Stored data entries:
BEGIN
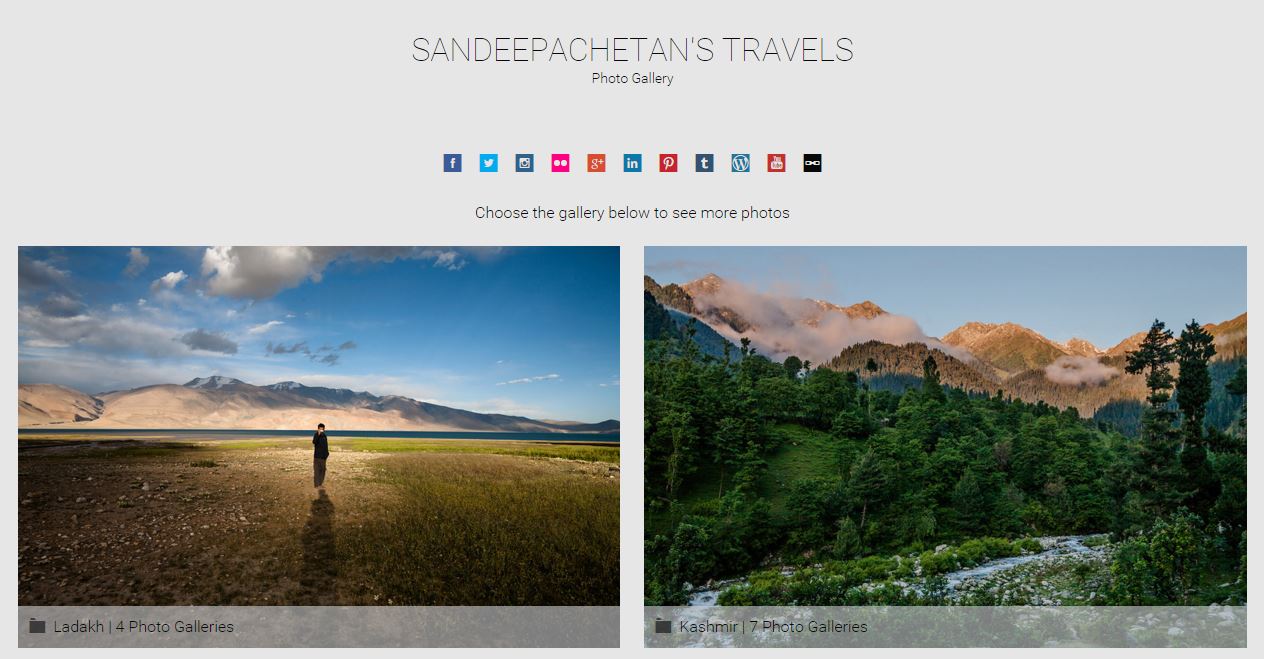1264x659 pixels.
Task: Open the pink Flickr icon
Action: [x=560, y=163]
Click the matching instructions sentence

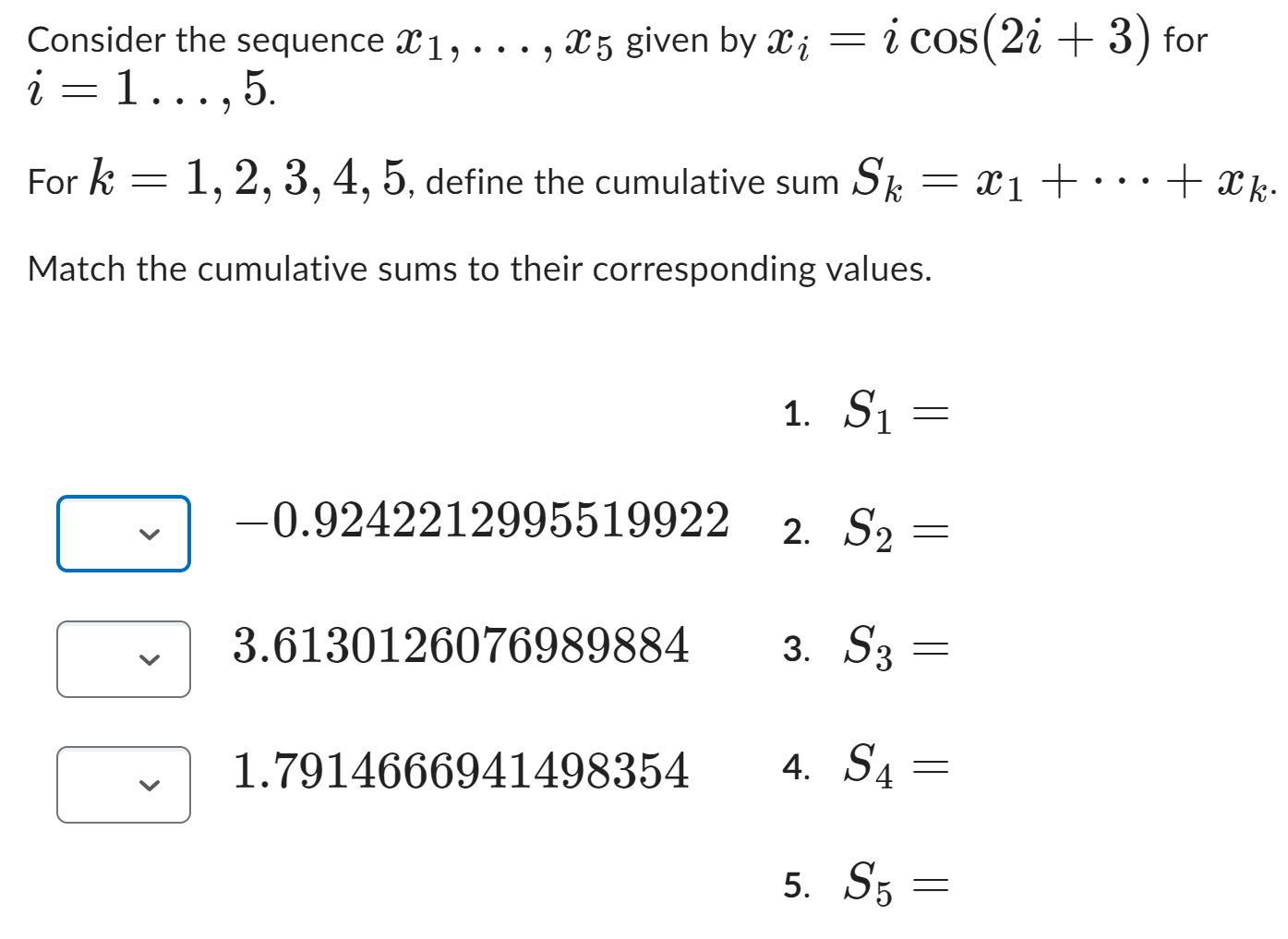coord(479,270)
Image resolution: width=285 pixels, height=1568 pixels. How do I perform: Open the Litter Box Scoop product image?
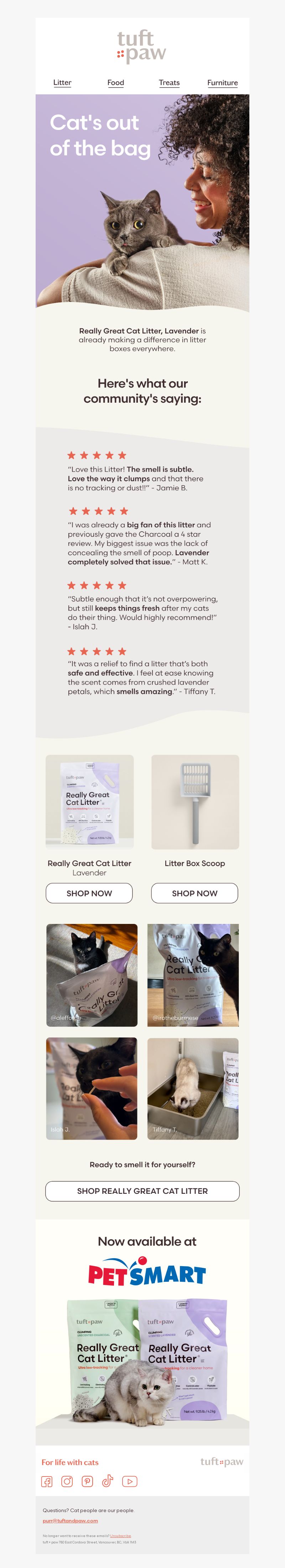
END
Problem details
Return exactly the lines from the line with "Click the matching instructions sentence" through the last line of the data above, both included; pictures do not go in the answer.

Response
Click the matching instructions sentence

coord(479,270)
Image resolution: width=285 pixels, height=1568 pixels. How do I perform: Open the Litter Box Scoop product image?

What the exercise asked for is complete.